Die Menschen in dieser Stadt sind wie besessen, sie kaufen, kaum ist ihr Konto voll, die Läden leer. Alles muß größer, besser, bunter, mehr sein. Sie bauen Häuser, die so hoch sind, daß es sie einen eigenen Tag eingeführt haben, an dem man ganz bis oben mit den Aufzügen fahren darf und von oben runtersehen kann. Die meisten sehen aber nichts von dort oben, sie kaufen erst einmal ein Glas Sekt und wollen gesehen werden. 
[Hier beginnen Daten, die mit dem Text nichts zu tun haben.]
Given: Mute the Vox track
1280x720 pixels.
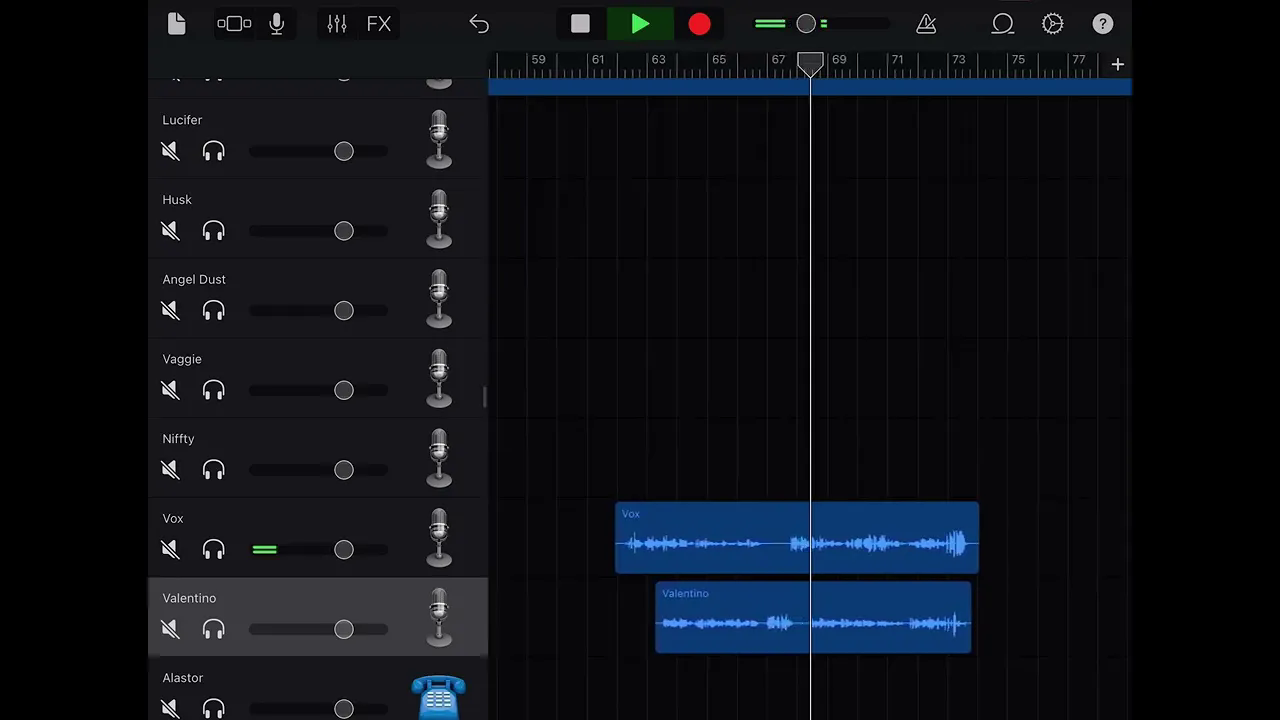Looking at the screenshot, I should pos(171,549).
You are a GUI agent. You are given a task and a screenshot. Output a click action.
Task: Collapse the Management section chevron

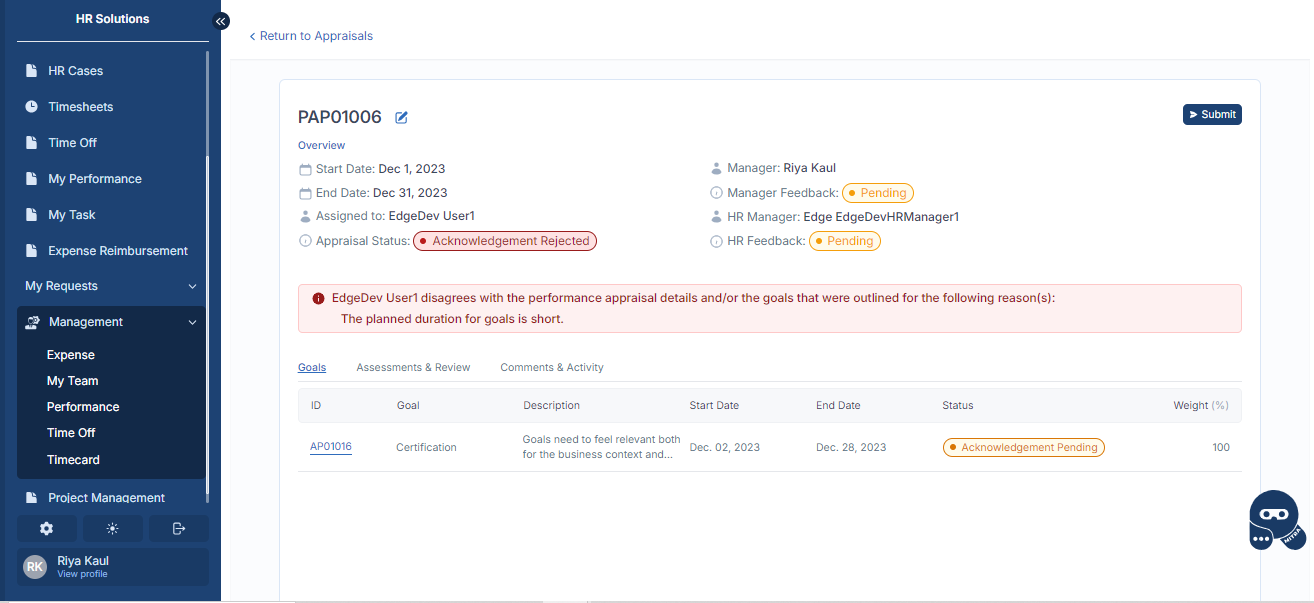[x=192, y=322]
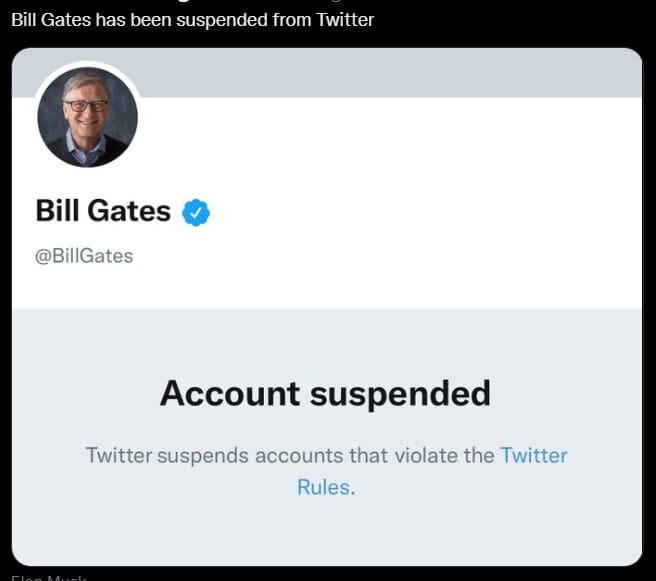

Ich wohne in einer bekannten Stadt.
 
Viele Menschen kommen von weit her, um in dieser Stadt zu lernen, daß ein großer Dichter hier gelebt hat. Sie lernen auch, daß jedes Jahr noch mehr Menschen kommen, um auf eine der bekanntesten Messen zu gehen, um Dinge zu sehen, die sie sich nicht leisten können, da ihnen der Aufenthalt in dieser Stadt schon so viel gekostet hat. Der Bekanntheitsgrad dieser Stadt macht sie teuer, und die Leute trinken Kaffee der geschmacklich nicht in der Relation zu seinem Preis steht. Sie wohnen in Wohnungen, die anderswo in der weiten Welt viel weniger kosten würden. Ich wohne auch in einer viel zu teuren Wohnung und fühle mich gefangen von dieser Stadt. Nicht durch ihre Schönheit, sondern durch ihre Geltungssucht. Die Stadt ist auch berühmt für ihre prominenten Millionäre, ich bin kein Millionär.
 
Ich arbeite in einer Kleinstadt.
 
Diese Kleinstadt liegt ganz nah an der großen Stadt und ihr Ruf ist schlecht. Die Menschen aus der Stadt, in der ich wohne, mögen diese Kleinstadt nicht und auch nicht die Menschen, die darin wohnen. Ich sehe keinen Unterschied. Es sind Menschen. In der Kleinstadt wird auch gebaut, ebenfalls sehr hoch. Jedoch will niemand in diesen hohen Häusern arbeiten. Nun stehen in dieser kleinen Stadt, die sehr bewohnt ist, große unbewohnte Häuser, die aussehen als würden hier Gespenster hausen. In dieser kleinen Stadt gibt es viele Läden, doch die Menschen kaufen sie nicht leer, weil sie mit diesen Produkten nicht angeben können, da sie aus keiner großen bekannten Stadt stammen. Viele Menschen aus dieser kleinen Stadt fahren lieber in die große bekannte Stadt, weil sie dort alles bekommen können womit sie anderen Menschen, die ebenfalls in der kleinen Stadt leben beeindrucken können. Das macht die kleine Stadt noch kleiner und ihren Ruf noch schlechter. 

Ich möchte gerne in einer noch kleineren Stadt leben und an einem noch kleineren Ort arbeiten. An einem Ort, wo die Menschen andere Menschen achten und zu schätzen wissen, daß sie etwas kaufen können. Wo die Häuser bescheiden und klein sind, der Ausblick nicht so toll, aber noch zu sehen.